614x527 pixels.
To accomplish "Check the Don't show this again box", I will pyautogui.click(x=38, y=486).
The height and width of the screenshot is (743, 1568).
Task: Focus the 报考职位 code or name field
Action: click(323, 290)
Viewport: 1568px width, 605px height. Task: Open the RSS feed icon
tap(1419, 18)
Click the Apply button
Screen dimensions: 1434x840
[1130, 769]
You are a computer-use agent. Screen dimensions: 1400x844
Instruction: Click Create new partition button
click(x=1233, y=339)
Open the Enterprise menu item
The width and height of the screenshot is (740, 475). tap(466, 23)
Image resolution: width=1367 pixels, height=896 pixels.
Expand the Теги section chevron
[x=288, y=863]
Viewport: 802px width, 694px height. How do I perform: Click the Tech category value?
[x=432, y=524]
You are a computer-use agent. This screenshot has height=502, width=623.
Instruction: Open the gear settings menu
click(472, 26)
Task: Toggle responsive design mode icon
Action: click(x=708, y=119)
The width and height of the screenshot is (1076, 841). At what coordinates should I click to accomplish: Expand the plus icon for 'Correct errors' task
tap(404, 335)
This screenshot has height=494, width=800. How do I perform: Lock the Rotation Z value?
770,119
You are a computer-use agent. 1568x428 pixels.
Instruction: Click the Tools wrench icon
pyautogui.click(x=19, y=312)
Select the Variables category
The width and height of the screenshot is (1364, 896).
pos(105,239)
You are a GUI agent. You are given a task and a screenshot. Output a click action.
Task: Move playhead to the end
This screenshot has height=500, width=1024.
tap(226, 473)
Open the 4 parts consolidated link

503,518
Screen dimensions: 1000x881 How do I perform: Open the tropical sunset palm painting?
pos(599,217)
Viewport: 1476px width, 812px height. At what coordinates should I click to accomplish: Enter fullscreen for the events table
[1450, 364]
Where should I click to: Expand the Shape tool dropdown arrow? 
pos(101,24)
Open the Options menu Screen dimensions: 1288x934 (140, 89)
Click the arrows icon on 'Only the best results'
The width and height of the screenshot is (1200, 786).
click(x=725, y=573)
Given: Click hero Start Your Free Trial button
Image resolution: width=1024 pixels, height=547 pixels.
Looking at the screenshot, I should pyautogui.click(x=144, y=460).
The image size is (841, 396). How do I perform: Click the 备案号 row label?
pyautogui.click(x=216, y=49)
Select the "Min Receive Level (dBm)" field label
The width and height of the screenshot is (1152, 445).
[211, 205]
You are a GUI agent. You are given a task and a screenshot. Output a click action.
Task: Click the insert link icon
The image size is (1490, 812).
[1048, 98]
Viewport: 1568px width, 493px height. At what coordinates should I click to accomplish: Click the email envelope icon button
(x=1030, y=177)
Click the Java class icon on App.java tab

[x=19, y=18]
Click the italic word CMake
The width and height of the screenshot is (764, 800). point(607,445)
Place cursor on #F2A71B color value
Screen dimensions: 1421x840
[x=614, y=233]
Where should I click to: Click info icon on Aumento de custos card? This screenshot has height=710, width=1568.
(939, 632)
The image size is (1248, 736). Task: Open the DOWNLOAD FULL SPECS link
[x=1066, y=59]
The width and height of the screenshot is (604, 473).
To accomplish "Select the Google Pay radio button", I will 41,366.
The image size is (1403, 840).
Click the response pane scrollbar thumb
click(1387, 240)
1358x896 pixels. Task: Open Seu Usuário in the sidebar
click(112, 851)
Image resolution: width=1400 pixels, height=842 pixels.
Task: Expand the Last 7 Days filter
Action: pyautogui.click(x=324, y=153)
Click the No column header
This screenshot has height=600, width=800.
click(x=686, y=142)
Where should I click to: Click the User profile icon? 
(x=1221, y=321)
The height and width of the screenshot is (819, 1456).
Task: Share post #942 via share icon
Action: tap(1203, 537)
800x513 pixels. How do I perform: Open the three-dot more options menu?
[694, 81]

Given request: Arrange all of the lines above into a Markdown table with the columns Row and Line text. Number each row, and leave out any blank lines.

Expected answer:
| Row | Line text |
|---|---|
| 1 | 614x527 pixels. |
| 2 | To accomplish "Check the Don't show this again box", I will pyautogui.click(x=38, y=486). |
| 3 | The height and width of the screenshot is (743, 1568). |
| 4 | Task: Focus the 报考职位 code or name field |
| 5 | Action: click(323, 290) |
| 6 | Viewport: 1568px width, 605px height. Task: Open the RSS feed icon |
| 7 | tap(1419, 18) |
| 8 | Click the Apply button |
| 9 | Screen dimensions: 1434x840 |
| 10 | [1130, 769] |
| 11 | You are a computer-use agent. Screen dimensions: 1400x844 |
| 12 | Instruction: Click Create new partition button |
| 13 | click(x=1233, y=339) |
| 14 | Open the Enterprise menu item |
| 15 | The width and height of the screenshot is (740, 475). tap(466, 23) |
| 16 | Image resolution: width=1367 pixels, height=896 pixels. |
| 17 | Expand the Теги section chevron |
| 18 | [x=288, y=863] |
| 19 | Viewport: 802px width, 694px height. How do I perform: Click the Tech category value? |
| 20 | [x=432, y=524] |
| 21 | You are a computer-use agent. This screenshot has height=502, width=623. |
| 22 | Instruction: Open the gear settings menu |
| 23 | click(472, 26) |
| 24 | Task: Toggle responsive design mode icon |
| 25 | Action: click(x=708, y=119) |
| 26 | The width and height of the screenshot is (1076, 841). At what coordinates should I click to accomplish: Expand the plus icon for 'Correct errors' task |
| 27 | tap(404, 335) |
| 28 | This screenshot has height=494, width=800. How do I perform: Lock the Rotation Z value? |
| 29 | 770,119 |
| 30 | You are a computer-use agent. 1568x428 pixels. |
| 31 | Instruction: Click the Tools wrench icon |
| 32 | pyautogui.click(x=19, y=312) |
| 33 | Select the Variables category |
| 34 | The width and height of the screenshot is (1364, 896). |
| 35 | pos(105,239) |
| 36 | You are a GUI agent. You are given a task and a screenshot. Output a click action. |
| 37 | Task: Move playhead to the end |
| 38 | This screenshot has height=500, width=1024. |
| 39 | tap(226, 473) |
| 40 | Open the 4 parts consolidated link |
| 41 | 503,518 |
| 42 | Screen dimensions: 1000x881 How do I perform: Open the tropical sunset palm painting? |
| 43 | pos(599,217) |
| 44 | Viewport: 1476px width, 812px height. At what coordinates should I click to accomplish: Enter fullscreen for the events table |
| 45 | [1450, 364] |
| 46 | Where should I click to: Expand the Shape tool dropdown arrow?  |
| 47 | pos(101,24) |
| 48 | Open the Options menu Screen dimensions: 1288x934 (140, 89) |
| 49 | Click the arrows icon on 'Only the best results' |
| 50 | The width and height of the screenshot is (1200, 786). |
| 51 | click(x=725, y=573) |
| 52 | Given: Click hero Start Your Free Trial button |
| 53 | Image resolution: width=1024 pixels, height=547 pixels. |
| 54 | Looking at the screenshot, I should pyautogui.click(x=144, y=460). |
| 55 | The image size is (841, 396). How do I perform: Click the 备案号 row label? |
| 56 | pyautogui.click(x=216, y=49) |
| 57 | Select the "Min Receive Level (dBm)" field label |
| 58 | The width and height of the screenshot is (1152, 445). |
| 59 | [211, 205] |
| 60 | You are a GUI agent. You are given a task and a screenshot. Output a click action. |
| 61 | Task: Click the insert link icon |
| 62 | The image size is (1490, 812). |
| 63 | [1048, 98] |
| 64 | Viewport: 1568px width, 493px height. At what coordinates should I click to accomplish: Click the email envelope icon button |
| 65 | (x=1030, y=177) |
| 66 | Click the Java class icon on App.java tab |
| 67 | [x=19, y=18] |
| 68 | Click the italic word CMake |
| 69 | The width and height of the screenshot is (764, 800). point(607,445) |
| 70 | Place cursor on #F2A71B color value |
| 71 | Screen dimensions: 1421x840 |
| 72 | [x=614, y=233] |
| 73 | Where should I click to: Click info icon on Aumento de custos card? This screenshot has height=710, width=1568. |
| 74 | (939, 632) |
| 75 | The image size is (1248, 736). Task: Open the DOWNLOAD FULL SPECS link |
| 76 | [x=1066, y=59] |
| 77 | The width and height of the screenshot is (604, 473). |
| 78 | To accomplish "Select the Google Pay radio button", I will 41,366. |
| 79 | The image size is (1403, 840). |
| 80 | Click the response pane scrollbar thumb |
| 81 | click(1387, 240) |
| 82 | 1358x896 pixels. Task: Open Seu Usuário in the sidebar |
| 83 | click(112, 851) |
| 84 | Image resolution: width=1400 pixels, height=842 pixels. |
| 85 | Task: Expand the Last 7 Days filter |
| 86 | Action: pyautogui.click(x=324, y=153) |
| 87 | Click the No column header |
| 88 | This screenshot has height=600, width=800. |
| 89 | click(x=686, y=142) |
| 90 | Where should I click to: Click the User profile icon?  |
| 91 | (x=1221, y=321) |
| 92 | The height and width of the screenshot is (819, 1456). |
| 93 | Task: Share post #942 via share icon |
| 94 | Action: tap(1203, 537) |
| 95 | 800x513 pixels. How do I perform: Open the three-dot more options menu? |
| 96 | [694, 81] |